In almost every football conversation on TV, you hear talk about “the red zone”. How a team performs inside the 20-yard line is a real measure of their offensive prowess, and usually a pretty good indicator of their win/loss record, too. It breaks down to what percentage of the time a team scores a touchdown or field goal, and how often they come away empty.
I like to think we golfers have our own “red zone”. It’s that distance from the green where we should be able to go on the offensive and think about pars and birdies, ensure no worse than bogey . . . and rarely put a double or worse on the card. Your own particular set of red zone goals should be based on your handicap. If you are a low single digit, this is your “go zone”, where you feel like you can take it right at the flag and give yourself a decent birdie putt, with bogeys being an unpleasant surprise. For mid-handicap players, it’s where you should feel confident you’ll guarantee a par and rarely make bogey, and for higher handicap players, it’s where you will ensure a bogey at least, give yourself a good chance at par, and maybe even a birdie.

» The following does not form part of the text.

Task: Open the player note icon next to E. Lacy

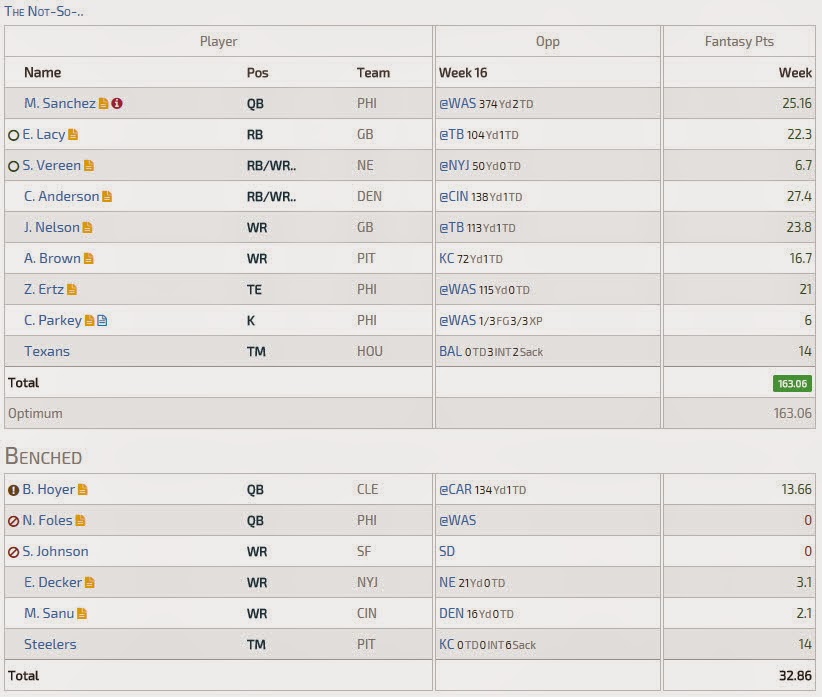Action: (73, 135)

But regardless of your handicap, your own “red zone” should begin when you can put a high loft club in your hands – one with over 40 degrees of loft. Of course, that has changed a lot with the continual strengthening of irons. In my early days that was an eight iron, then it migrated to a nine. But regardless of your handicap or the make and model of irons you play, my contention is that golf is relatively “defensive” with all the other clubs in your bag. With those lower lofted irons, your goal should be to just keep it out of trouble and moving closer to the goal line . . . er, the flag. Even the PGA Tour pros make a very small percentage of their birdies with their middle irons.

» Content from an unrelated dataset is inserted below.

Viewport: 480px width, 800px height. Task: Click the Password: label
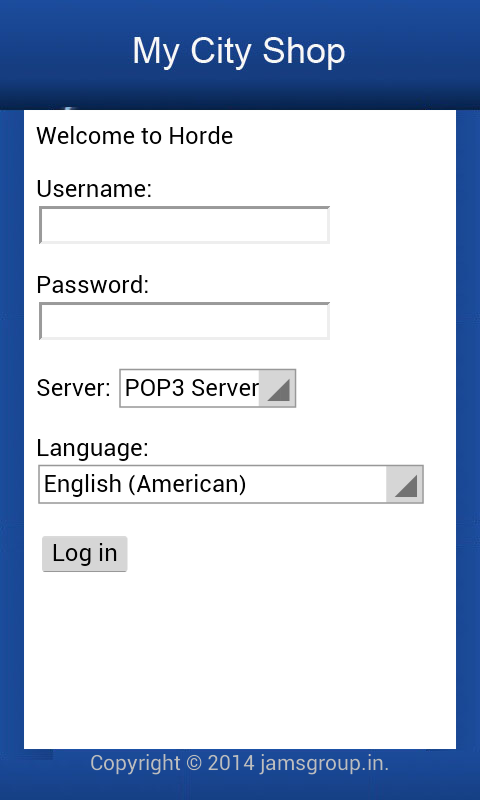click(93, 285)
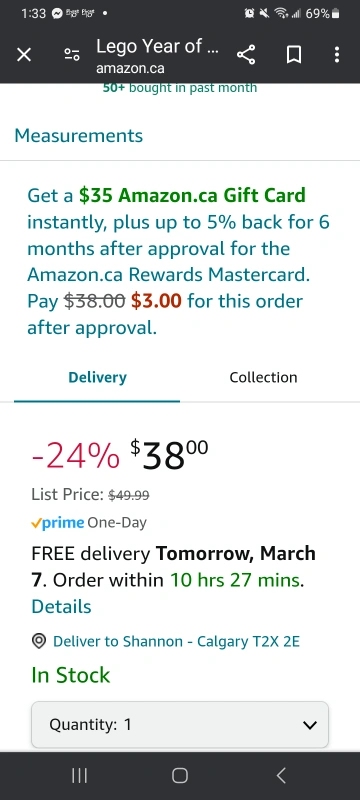
Task: Open the three-dot overflow menu
Action: (337, 55)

When you can put a high loft club in your bag – whether that’s from 150 yards or 105 – that’s when you should feel like you can put your offense into high gear and raise your expectations. It’s no longer about power, because this isn’t about raw distance, but rather distance control and precision. From the red zone, it’s about trusting your technique and your equipment and taking it to the golf course a little bit.

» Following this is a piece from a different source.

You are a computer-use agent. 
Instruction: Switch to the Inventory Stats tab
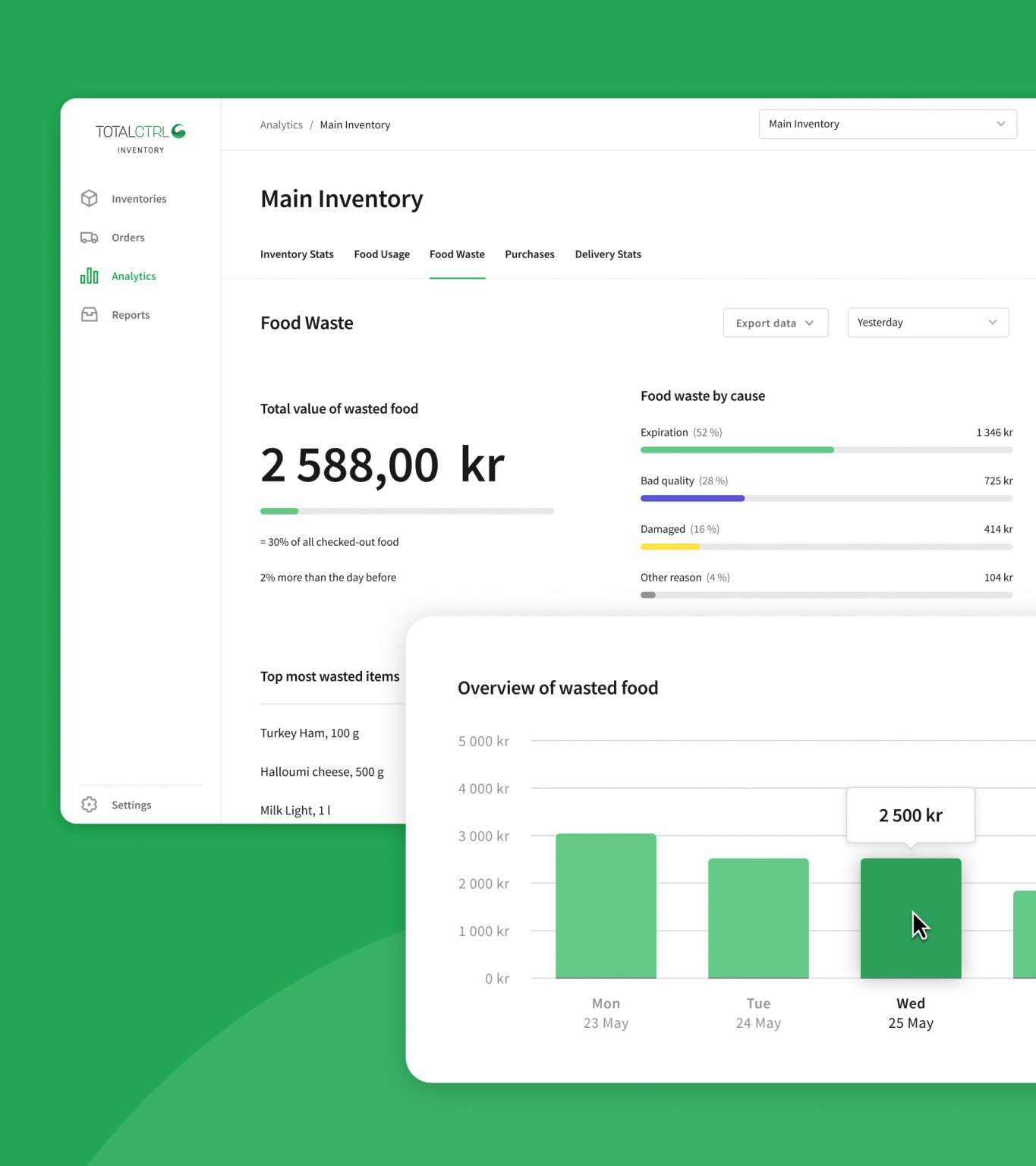click(297, 254)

As most of us are in the early stages of the 2021 golf season, one of the best things you can do for your golf improvement is to begin tracking your “red zone” performance. Put the numbers down as to how you are scoring the golf course from your 9-iron range on into the flag. My guess is that you’ll see this is where you can make the most improvement if you’ll give that part of your game some additional time and focus. Any golfer can learn to hit crisp and accurate short range approach shots. And so you should.
Pay attention to your own red zone stats, and work to improve them. I guarantee you that you’ll see your scores come down quickly.